Yokluğunu sormak istiyorum.
Çok zordu. Sadece hayatı paylaştığınız birini kaybetmiyorsunuz ki, bir dünya kaybediyorsunuz. Konserlere gittiğimizde, aynı anda duygulanırdık ikimiz de. Ve hemen el ele tutuşurduk; bu o kadar güzel bir duygu ki. Dediğim gibi yokluğunun ilk günleri çok zordu. Sonra baktım ki içime kapanıyorum; sokağa attım kendimi. Tiyatroya gitmeye başladım. Bütün konserlere gittim. Dostlarıyla temasımı daha da yoğunlaştırdım. Ondan sonra da onun bıraktığı yoğun mirasın odak noktasında kendimi buldum. 20 senedir de bunu götürüyorum. Onun yokluğu bile bir varlık.
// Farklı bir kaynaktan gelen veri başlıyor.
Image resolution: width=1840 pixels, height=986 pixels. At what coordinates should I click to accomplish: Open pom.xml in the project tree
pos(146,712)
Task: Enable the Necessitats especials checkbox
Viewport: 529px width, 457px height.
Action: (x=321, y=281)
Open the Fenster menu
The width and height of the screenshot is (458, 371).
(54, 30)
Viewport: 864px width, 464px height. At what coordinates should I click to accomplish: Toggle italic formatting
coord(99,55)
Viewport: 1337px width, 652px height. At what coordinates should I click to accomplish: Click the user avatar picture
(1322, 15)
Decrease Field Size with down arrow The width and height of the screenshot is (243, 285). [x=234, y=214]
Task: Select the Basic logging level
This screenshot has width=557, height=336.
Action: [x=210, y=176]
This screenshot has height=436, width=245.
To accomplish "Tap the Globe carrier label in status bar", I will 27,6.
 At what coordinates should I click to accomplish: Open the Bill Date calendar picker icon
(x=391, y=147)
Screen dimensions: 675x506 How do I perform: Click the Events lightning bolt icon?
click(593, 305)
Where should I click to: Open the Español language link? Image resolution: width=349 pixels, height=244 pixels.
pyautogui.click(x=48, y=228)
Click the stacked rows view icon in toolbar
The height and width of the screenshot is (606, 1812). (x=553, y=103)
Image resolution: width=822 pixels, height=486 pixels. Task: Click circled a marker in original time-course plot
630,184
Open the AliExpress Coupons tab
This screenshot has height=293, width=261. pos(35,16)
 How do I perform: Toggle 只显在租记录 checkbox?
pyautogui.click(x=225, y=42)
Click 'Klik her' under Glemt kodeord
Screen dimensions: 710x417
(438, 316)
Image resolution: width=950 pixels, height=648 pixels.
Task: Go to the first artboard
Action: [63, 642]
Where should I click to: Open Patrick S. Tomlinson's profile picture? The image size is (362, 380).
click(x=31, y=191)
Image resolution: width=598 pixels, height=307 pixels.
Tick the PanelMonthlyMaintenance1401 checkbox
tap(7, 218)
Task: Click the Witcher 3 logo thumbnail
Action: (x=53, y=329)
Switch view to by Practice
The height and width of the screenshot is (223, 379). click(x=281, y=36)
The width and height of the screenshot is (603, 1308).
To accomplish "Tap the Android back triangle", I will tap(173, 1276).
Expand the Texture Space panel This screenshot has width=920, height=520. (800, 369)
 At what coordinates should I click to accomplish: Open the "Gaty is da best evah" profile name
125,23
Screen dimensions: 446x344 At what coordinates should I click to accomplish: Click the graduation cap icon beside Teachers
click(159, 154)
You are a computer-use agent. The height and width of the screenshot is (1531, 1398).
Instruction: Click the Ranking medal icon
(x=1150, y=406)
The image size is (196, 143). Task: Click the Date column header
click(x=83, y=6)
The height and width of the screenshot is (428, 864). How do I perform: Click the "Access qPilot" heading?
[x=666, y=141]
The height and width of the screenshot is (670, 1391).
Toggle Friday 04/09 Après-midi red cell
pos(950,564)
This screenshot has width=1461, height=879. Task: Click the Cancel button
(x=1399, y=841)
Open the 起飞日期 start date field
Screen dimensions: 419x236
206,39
“Bir Haldun Taner müzesi olmalı”
Bugün Haldun Taner’le ilgili özellikle yapmak istediğiniz bir şey var mı?
Ben çok şey yaptım sanıyorum ondan sonra. Ama bir Haldun Taner müzesi olsun çok isterim. 1991 yılında Kadıköy Belediyesi bir girişimde bulundu. Bir binayı Haldun Taner müzesi olarak tahsis etti. Müze projesi üzerinde çalışmaya başladık.
Selami Öztürk Kadıköy Belediye Başkanı seçildikten sonra bu işi hiç bilmiyormuş gibi davrandı. Bu müze olayını hasıraltı etti. Eğer o müze olsaydı, Haldun’dan kalan her şeyi orada sergilemeyi düşünüyordum. Ölümünden sonra ona ait hiçbir şeyi atmadım. Kişisel eşyaları, şapkaları
bu evin içinde duruyor. 21 yıldır onlar güveye karşı korunuyor, temizleniyor. Açıkçası Selami Öztürk orada olduğu müddetçe bu iş olmayacak; ondan sonra başka bir belediye başkanı gelirse müze çalışmaları devam eder diye düşünüyorum.